Background: Vedolizumab, a monoclonal antibody against α4β7 integrin has been shown to be effective in inducing and maintaining remission in inflammatory bowel disease (IBD). By blocking α4β7, it is preventing the homing of lymphocytes through binding to mucosal vascular adressin cell adhesion molecule 1 (MadCAM1) localised on the intestinal endothelial cells. It is unclear to which extent the gut homing of lymphocytes is subject to redundant biological process involving other pathways than α4β7-MadCAM1 interaction.
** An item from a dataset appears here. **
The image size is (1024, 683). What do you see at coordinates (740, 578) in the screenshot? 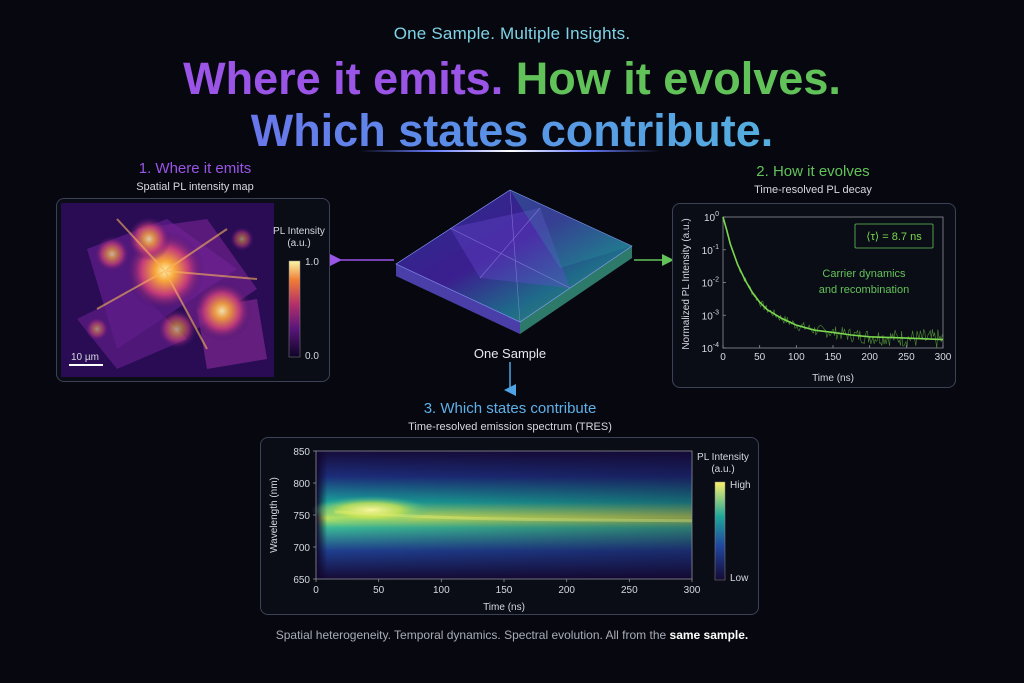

There are no data on the interindividual variability of MadCAM1 expression that might influence the effect of vedolizumab. The aim of our study was thus first, to determine the expression of MadCAM1 on the intestinal endothelial cells of IBD patients. Second, we aimed to assess the relationship of MadCAM1 expression with the clinical response to vedolizumab.
Methods: All IBD patients referred for the treatment with vedolizumab to one referral center were included. The biopsies or resection specimen from the inflamed intestinal tissue were stained by immunohistochemistry for MadCAM1 expression. Clinical response to vedolizumab was assessed in patients with the minimal treatment duration of 10 weeks and the differences in MadCAM1 expression between responders and non-responders were analyzed.
Results: In total, 34 IBD patients were referred for vedolizumab treatment; for 21 of them intestinal biopsies or surgical specimen could have been retrieved and stained for MadCAM1 expression. In three out of these 21 patients (14%) no MadCAM1 expression in intestinal endothelium was detected, remaining 18 patients expressed MadCAM1 to various extent (from 30 to 100% of all vessels).
Ten patients had the minimal follow-up of 10 weeks of treatment, 4 out of these 10 patients had clinical response to vedolizumab. The only two patients not expressing MadCAM1 in this group were both no responders with the respective follow-up of 16 and 14 weeks of treatment.
Conclusions: MadCAM1 expression in intestinal endothelium varies among IBD patients. Other gut homing mechanisms of lymphocytes might thus prevail in some IBD patients and limit the anti-inflammatory effect of vedolizumab.